• [Problem to solve]:
Of all the lines in the material, tally those containing the string "target", and report nothing but the total.

• [Material to process]:
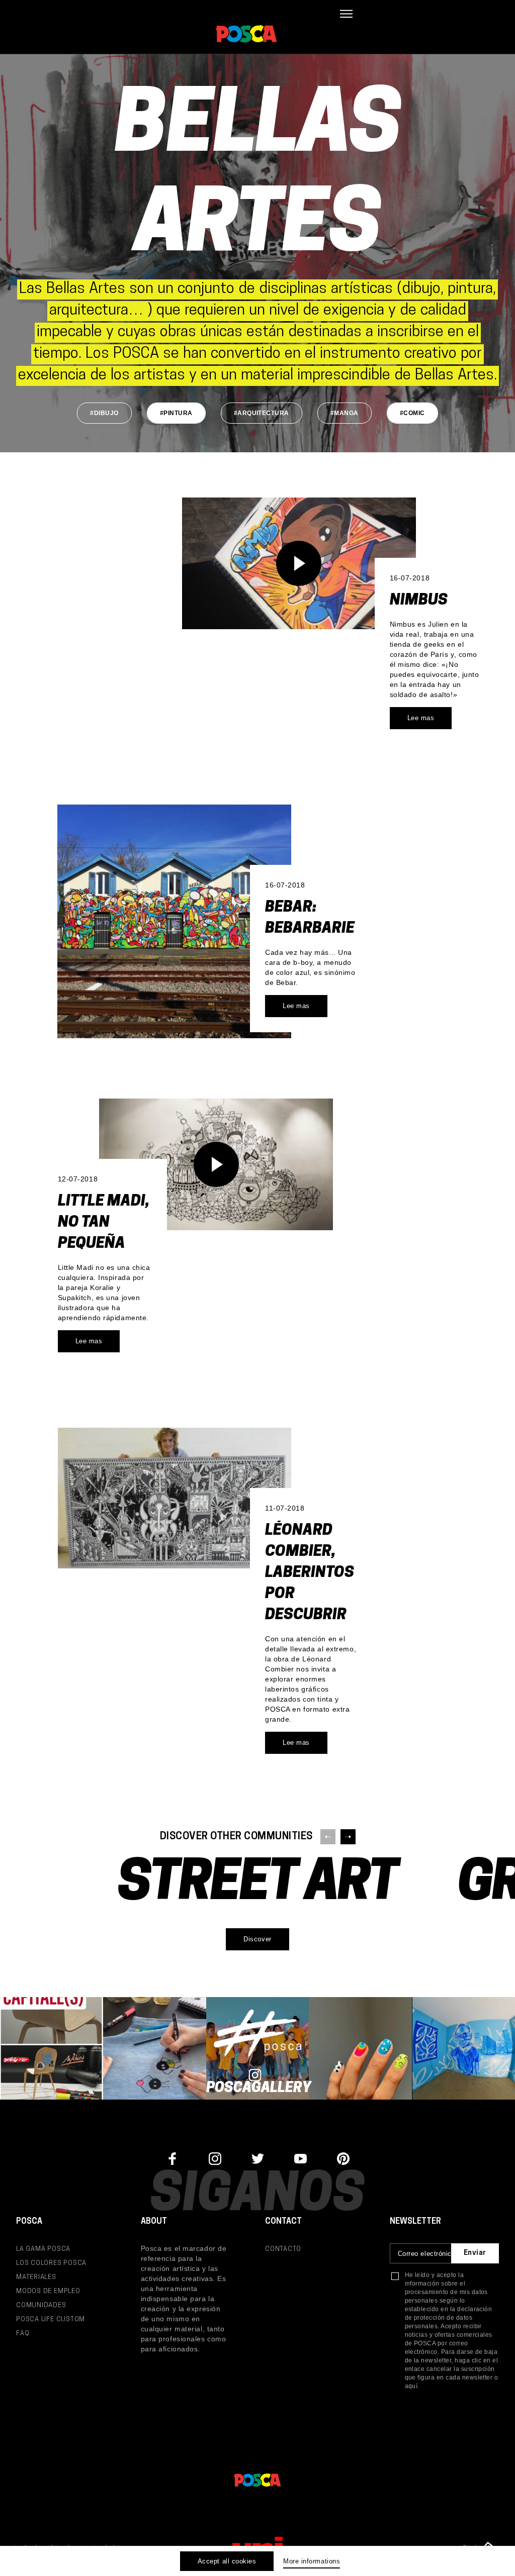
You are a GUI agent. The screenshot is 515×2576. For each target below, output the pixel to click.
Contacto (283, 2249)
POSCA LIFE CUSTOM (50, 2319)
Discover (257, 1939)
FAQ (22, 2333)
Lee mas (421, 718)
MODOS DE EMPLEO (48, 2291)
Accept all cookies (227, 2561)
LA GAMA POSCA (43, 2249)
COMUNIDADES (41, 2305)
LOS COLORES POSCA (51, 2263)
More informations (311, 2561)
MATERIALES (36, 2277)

* * *

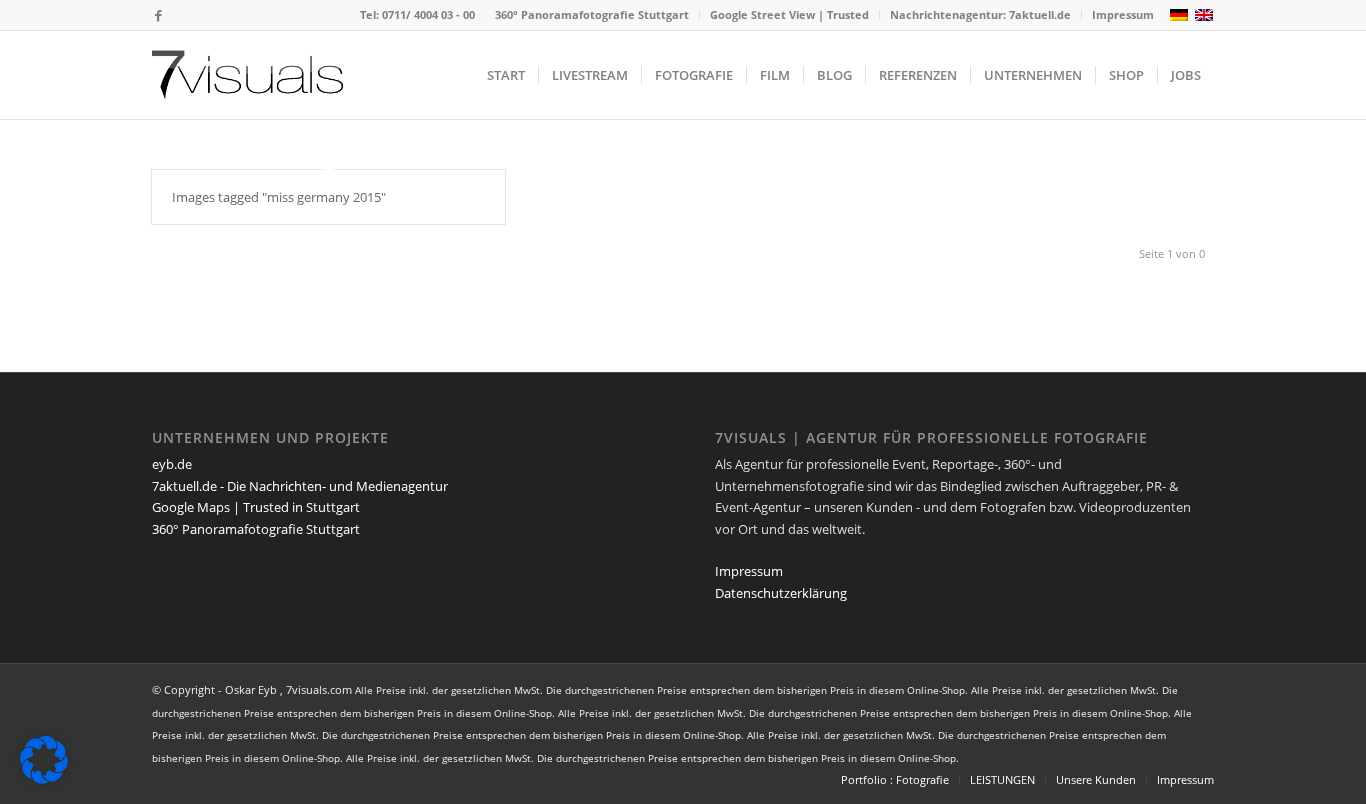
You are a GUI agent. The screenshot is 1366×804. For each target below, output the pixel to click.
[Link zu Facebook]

---

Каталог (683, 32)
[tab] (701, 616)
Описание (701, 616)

• [Written solution]:
2